## What the exercise asks:
Would you restate, word for word, only the lines starting at the one with "Where should I click to: Open" and ending with the final line of the entries below? Pictures stay out.

## Data for analysis:
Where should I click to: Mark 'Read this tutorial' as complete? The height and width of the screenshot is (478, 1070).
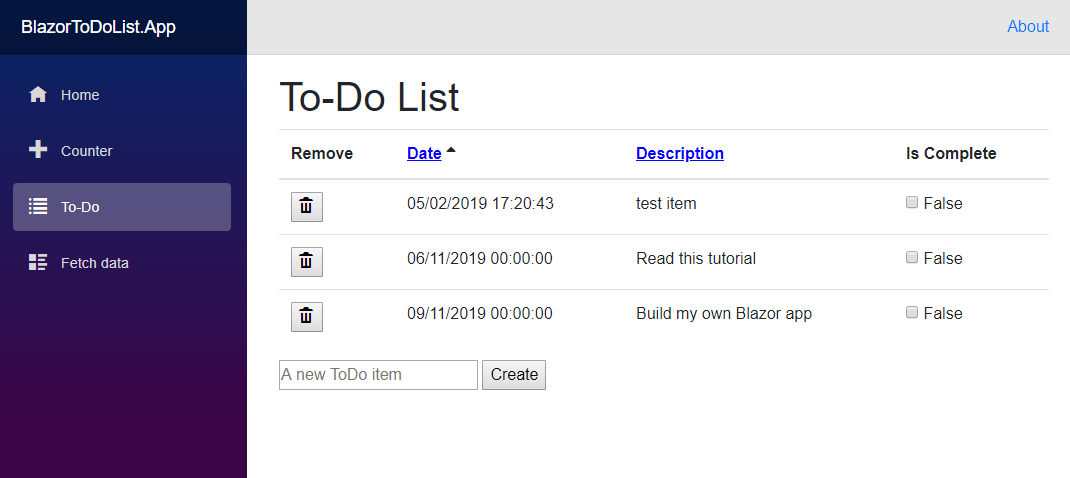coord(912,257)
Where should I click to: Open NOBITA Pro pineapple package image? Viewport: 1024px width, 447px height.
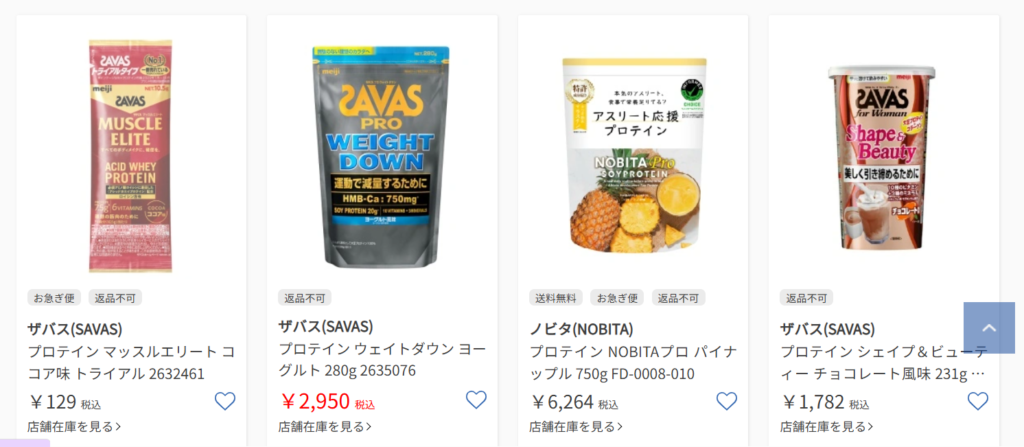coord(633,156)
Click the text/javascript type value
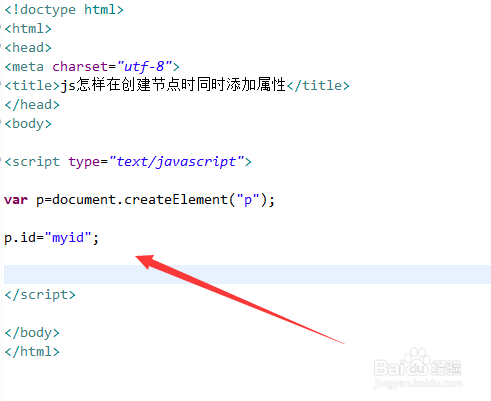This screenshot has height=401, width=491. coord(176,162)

## Answer section:
Where should I click to: Open NOBITA Pro pineapple package image? Viewport: 1024px width, 447px height.
coord(633,156)
Click the text/javascript type value
This screenshot has height=401, width=491. coord(176,162)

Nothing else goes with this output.